我正在尝试隔离要用于线性回归的数据集的哪些特征(即Pandas DataFrame的列),并且我想选择那些不具有强相关性的特征(假设自变量必须是彼此不相关,因此我们要删除任何看起来高度相关的内容。]
我已经隔离了与目标变量相关的功能的初始列表,如下所示:
# get the absolute correlations for the target variable
correlations_target = abs(df.corr()[target_variable_name])
# filter out those that are below our threshold
correlated_features = correlations_target[correlations_target >= correlation_threshold]
# drop the target variable's column
correlated_features.drop(target_variable_name, inplace=True)
# get the column names for later use
correlated_feature_variable_names = correlated_features.index
我现在想遍历这些相关特征变量中的每一个,并确保它们中没有一个具有强相关性,如果确实如此,则将相关性最弱的那个变量放到目标变量中。这是我为此准备的:
# the collection of feature variable names we'll drop due to their being correlated to other features
correlated_feature_variable_names_to_drop = []

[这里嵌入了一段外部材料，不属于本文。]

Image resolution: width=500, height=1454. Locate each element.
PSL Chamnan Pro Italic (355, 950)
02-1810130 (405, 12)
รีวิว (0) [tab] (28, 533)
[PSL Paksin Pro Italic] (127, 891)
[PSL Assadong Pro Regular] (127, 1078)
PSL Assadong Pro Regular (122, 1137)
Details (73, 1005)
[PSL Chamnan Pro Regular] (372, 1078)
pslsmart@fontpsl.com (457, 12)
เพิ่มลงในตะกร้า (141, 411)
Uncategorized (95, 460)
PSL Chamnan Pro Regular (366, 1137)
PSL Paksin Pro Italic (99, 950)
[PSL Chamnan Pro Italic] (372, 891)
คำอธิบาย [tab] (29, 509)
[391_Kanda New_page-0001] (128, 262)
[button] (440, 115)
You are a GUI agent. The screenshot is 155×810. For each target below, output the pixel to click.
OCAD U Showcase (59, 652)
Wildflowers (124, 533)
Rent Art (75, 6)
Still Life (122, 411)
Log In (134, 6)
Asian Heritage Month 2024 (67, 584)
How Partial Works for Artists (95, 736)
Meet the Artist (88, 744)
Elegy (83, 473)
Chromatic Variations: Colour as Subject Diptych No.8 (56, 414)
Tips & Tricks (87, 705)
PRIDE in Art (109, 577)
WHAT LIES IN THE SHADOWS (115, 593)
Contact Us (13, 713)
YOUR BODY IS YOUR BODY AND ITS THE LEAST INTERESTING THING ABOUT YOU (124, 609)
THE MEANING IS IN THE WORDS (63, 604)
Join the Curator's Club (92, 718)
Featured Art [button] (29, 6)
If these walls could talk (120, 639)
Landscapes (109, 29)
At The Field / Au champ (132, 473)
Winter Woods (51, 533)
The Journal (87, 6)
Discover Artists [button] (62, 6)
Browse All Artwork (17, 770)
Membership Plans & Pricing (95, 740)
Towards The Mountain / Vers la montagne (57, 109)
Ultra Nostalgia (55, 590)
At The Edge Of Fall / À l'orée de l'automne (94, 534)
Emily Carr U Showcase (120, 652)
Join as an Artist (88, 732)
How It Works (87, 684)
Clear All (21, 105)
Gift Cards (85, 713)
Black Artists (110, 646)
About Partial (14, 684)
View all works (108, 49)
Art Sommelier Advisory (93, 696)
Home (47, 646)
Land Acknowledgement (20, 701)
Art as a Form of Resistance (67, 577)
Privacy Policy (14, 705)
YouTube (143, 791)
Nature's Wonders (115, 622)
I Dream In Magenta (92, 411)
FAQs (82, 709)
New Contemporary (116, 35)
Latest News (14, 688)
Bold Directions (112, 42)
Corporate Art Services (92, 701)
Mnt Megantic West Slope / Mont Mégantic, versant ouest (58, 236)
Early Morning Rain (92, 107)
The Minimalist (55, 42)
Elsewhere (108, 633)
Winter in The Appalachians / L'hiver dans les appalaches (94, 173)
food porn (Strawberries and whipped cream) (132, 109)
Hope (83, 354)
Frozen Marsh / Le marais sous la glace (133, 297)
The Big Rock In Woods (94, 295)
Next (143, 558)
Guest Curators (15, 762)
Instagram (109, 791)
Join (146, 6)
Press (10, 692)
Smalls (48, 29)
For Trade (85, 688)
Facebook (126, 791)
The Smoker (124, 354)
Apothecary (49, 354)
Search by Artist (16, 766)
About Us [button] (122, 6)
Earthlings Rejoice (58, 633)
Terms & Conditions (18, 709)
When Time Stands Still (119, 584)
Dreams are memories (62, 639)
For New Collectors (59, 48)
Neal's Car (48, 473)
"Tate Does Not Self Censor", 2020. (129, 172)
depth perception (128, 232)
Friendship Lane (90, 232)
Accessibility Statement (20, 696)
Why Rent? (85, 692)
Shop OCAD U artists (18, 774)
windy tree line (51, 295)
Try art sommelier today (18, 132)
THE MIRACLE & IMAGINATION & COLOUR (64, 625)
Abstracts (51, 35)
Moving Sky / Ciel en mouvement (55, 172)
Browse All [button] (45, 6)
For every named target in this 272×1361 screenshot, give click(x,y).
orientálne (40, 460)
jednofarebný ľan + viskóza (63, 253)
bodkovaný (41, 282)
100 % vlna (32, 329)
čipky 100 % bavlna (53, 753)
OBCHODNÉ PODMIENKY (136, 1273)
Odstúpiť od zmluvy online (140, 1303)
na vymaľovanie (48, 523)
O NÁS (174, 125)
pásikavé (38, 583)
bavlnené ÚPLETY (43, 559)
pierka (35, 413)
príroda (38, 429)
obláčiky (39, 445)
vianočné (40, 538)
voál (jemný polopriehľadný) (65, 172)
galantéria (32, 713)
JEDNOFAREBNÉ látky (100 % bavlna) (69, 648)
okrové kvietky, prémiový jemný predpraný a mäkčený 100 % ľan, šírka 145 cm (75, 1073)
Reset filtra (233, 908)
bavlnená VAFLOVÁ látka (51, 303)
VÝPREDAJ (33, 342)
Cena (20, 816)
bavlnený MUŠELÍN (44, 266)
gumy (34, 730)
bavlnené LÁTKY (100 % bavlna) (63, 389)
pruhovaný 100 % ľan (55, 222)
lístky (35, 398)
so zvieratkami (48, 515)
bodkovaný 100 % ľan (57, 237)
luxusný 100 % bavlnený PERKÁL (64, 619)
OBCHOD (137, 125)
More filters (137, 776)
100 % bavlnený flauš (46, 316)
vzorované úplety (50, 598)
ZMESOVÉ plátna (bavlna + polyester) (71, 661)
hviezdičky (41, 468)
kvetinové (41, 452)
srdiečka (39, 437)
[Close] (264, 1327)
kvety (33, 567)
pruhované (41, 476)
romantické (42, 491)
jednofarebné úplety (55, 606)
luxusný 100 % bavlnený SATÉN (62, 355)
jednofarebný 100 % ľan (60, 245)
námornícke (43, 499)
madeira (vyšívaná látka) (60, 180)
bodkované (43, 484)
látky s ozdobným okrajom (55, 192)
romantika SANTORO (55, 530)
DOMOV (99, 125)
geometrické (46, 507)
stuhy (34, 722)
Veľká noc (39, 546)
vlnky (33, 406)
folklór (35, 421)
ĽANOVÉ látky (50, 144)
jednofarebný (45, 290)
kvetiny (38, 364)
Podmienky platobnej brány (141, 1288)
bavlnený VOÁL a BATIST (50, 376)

# loop over the feature combinations
for name_1 in correlated_feature_variable_names:
for name_2 in correlated_feature_variable_names:
# only look at correlations between separate feature variables
if name_1 != name_2:
# drop one of the feature variables if there's a strong correlation
if abs(df[[name_1, name_2]].corr()[name_1][name_2]) > 0.6:
# only worry about it if neither of the variables have been added to the drop list
if (name_1 not in correlated_feature_variable_names_to_drop) and \
(name_2 not in correlated_feature_variable_names_to_drop):
# drop the one which has the least correlation to the target variable
if correlated_features[name_1] >= correlated_features[name_2]:
correlated_feature_variable_names_to_drop.append(name_2)
else:
correlated_feature_variable_names_to_drop.append(name_1)
# drop the variables we've found that qualify
correlated_features.drop(correlated_feature_variable_names_to_drop, inplace=True)
# get the remaining variables' column names for later use
filtered_feature_variable_names = correlated_features.index
经过过滤的功能集将用作简单回归模型的输入。例如:
# fit a simple ordinary least squares model to the features
X = df[filtered_feature_variable_names]
y = df[target_variable_name]
estimate = sm.OLS(y, np.asarray(X)).fit()
# display the regression results
estimate.summary()
因为这是我第一次尝试这种方法,所以我不确定这是否是正确的处理方法,如果是,那么可能会有更聪明或更有效(或“ Pythonic”)的执行方法比我上面使用的循环方法更有效。
我认为您的意图是寻找并过滤出彼此高度相关但本身用来解释第三件事的事物。例如,年龄和天数实际上是在描述同一件事(时间)。两者中的任何一个(但不是全部)都可以描述与第三种事物(如树木直径)的某种关系。这里的概念是共线性,您绝对有必要减少它。